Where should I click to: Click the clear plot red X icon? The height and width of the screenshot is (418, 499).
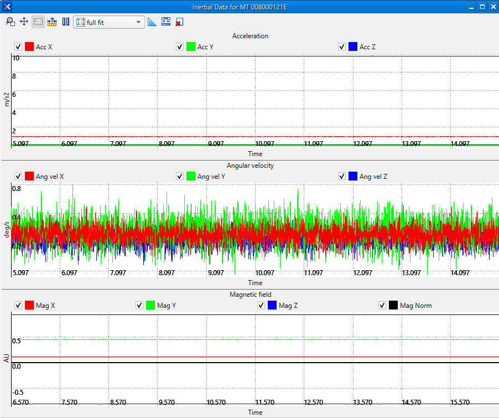(x=178, y=22)
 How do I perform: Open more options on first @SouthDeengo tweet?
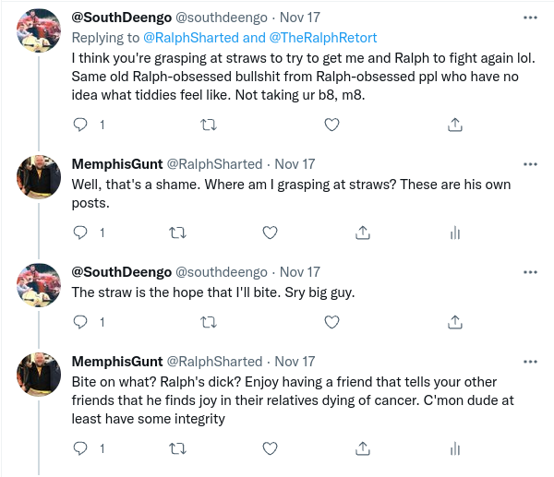530,18
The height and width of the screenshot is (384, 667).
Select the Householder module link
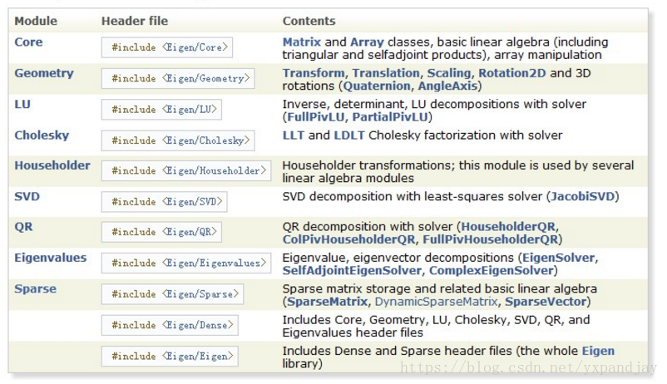pyautogui.click(x=52, y=165)
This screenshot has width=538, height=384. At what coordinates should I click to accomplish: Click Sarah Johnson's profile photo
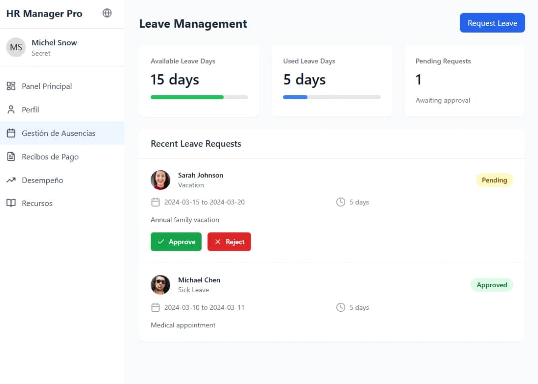click(160, 180)
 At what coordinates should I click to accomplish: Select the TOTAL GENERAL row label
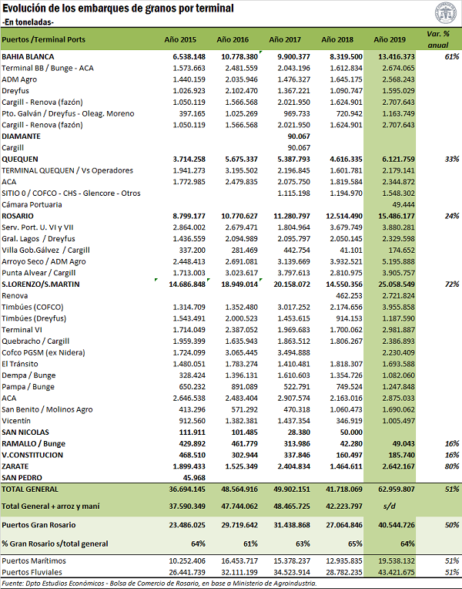[30, 490]
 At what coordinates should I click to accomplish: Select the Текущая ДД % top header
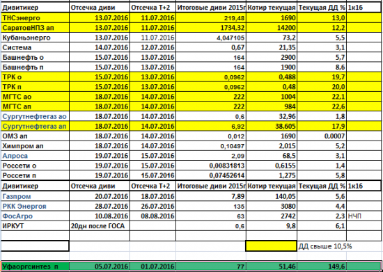click(x=322, y=8)
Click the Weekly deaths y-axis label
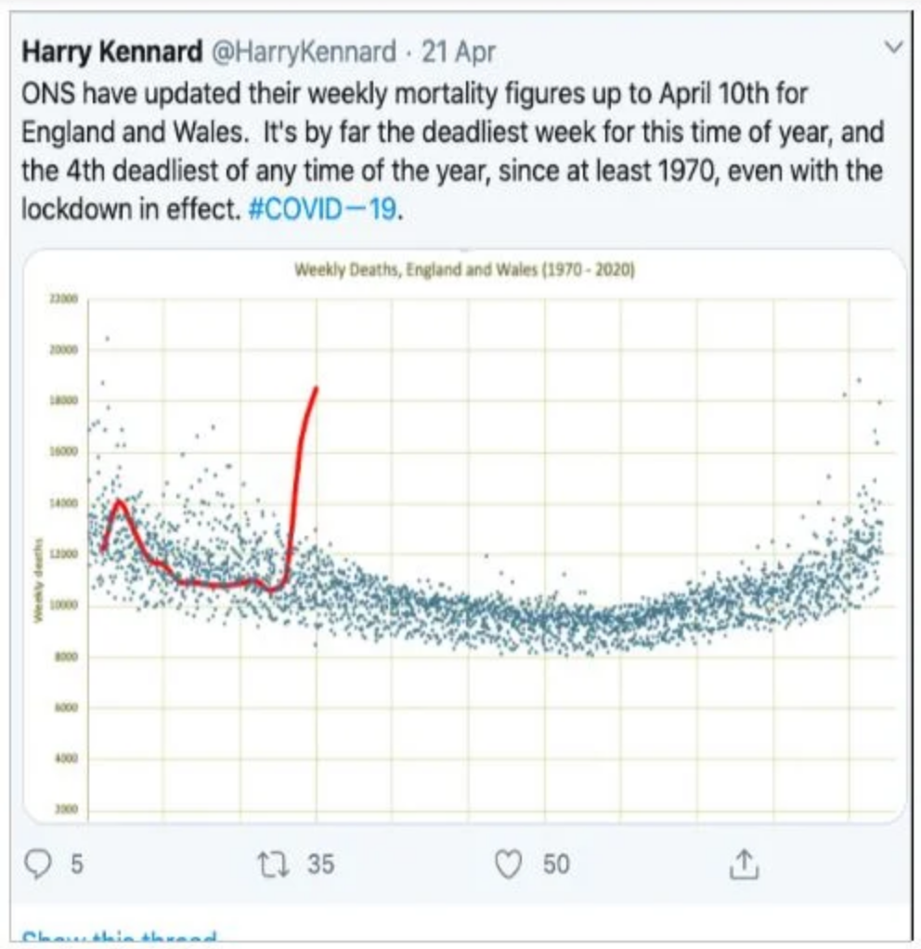The height and width of the screenshot is (949, 921). pyautogui.click(x=39, y=579)
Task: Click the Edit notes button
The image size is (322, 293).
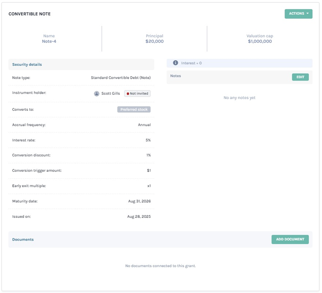Action: coord(300,77)
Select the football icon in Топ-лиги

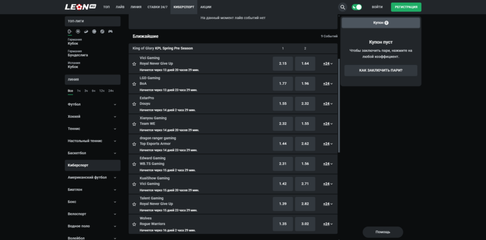point(77,31)
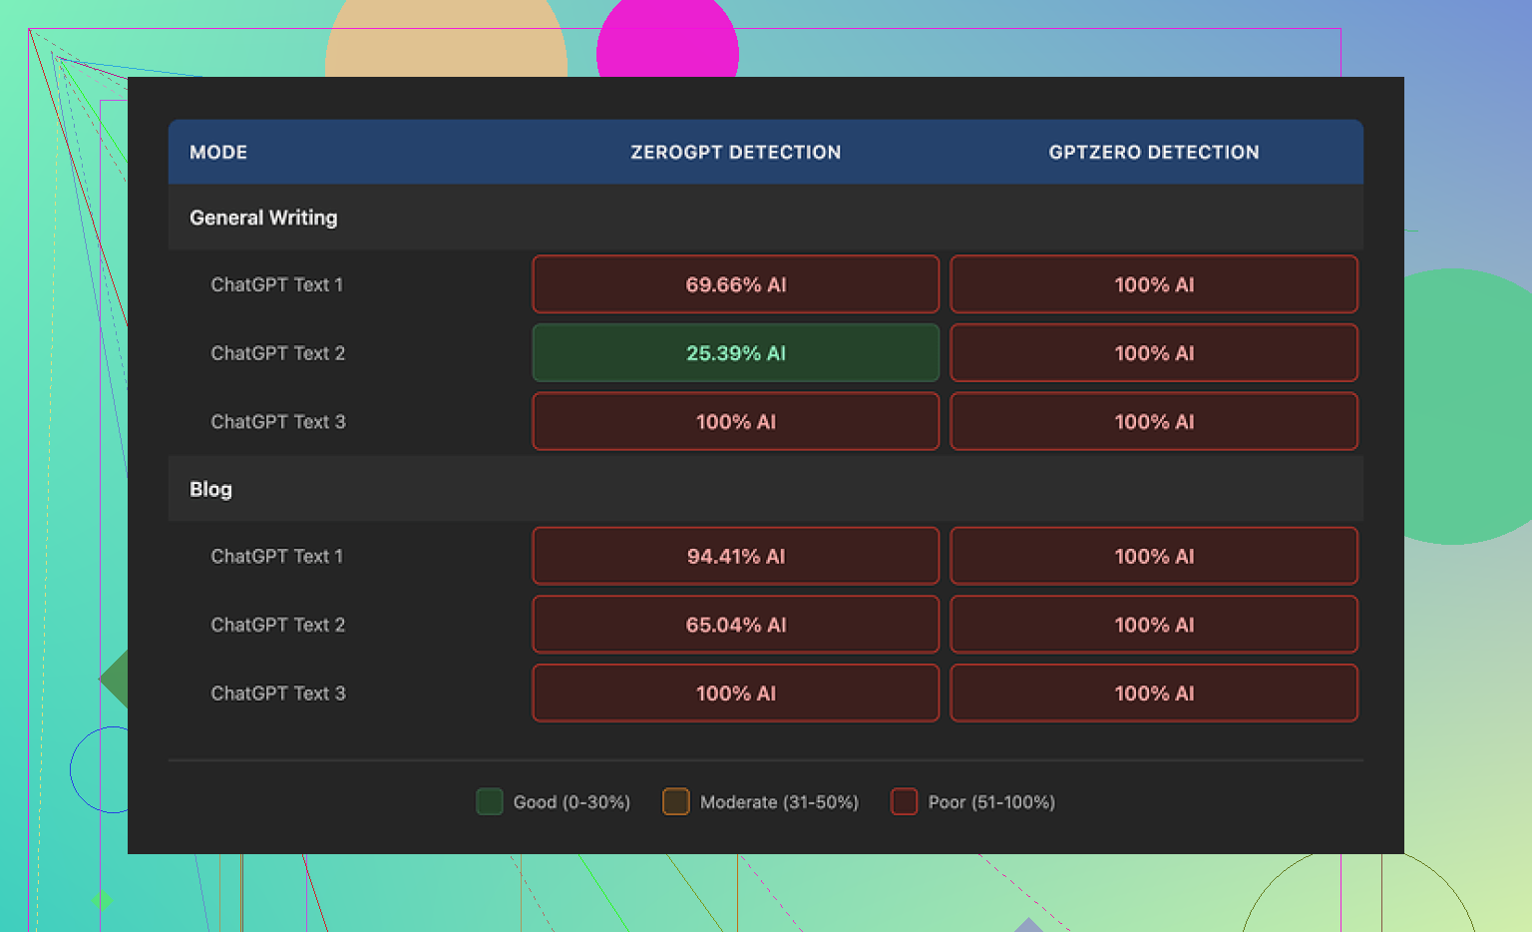Click the Moderate (31-50%) legend label
Screen dimensions: 1532x932
tap(779, 802)
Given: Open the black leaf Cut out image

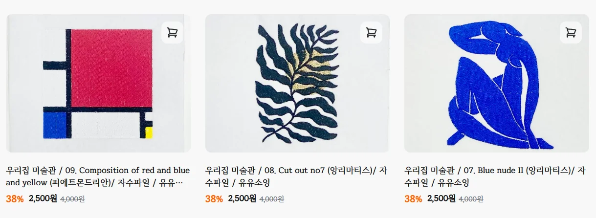Looking at the screenshot, I should (x=297, y=84).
————————
[Problem requirements]:
Once the pictures are set aside, restate the remaining data above exactly.

[Solution below]:
Where should I click to: Click the clear plot red X icon? The height and width of the screenshot is (418, 499).
(x=178, y=22)
 How do I perform: Open more options on first @SouthDeengo tweet?
530,18
The height and width of the screenshot is (384, 667).
Select the Householder module link
pyautogui.click(x=52, y=165)
This screenshot has width=538, height=384. At what coordinates should I click to accomplish: Click Sarah Johnson's profile photo
click(160, 180)
 At what coordinates should I click to accomplish: Select the TOTAL GENERAL row label
[30, 490]
 At what coordinates should I click to accomplish: Select the Текущая ДД % top header
click(x=322, y=8)
Click the Weekly deaths y-axis label
The height and width of the screenshot is (949, 921). pyautogui.click(x=39, y=579)
Task: Click the Edit notes button
The image size is (322, 293).
Action: coord(300,77)
Select the football icon in Топ-лиги

point(77,31)
Click the Moderate (31-50%) legend label
Screen dimensions: 1532x932
tap(779, 802)
Given: Open the black leaf Cut out image

Looking at the screenshot, I should (x=297, y=84).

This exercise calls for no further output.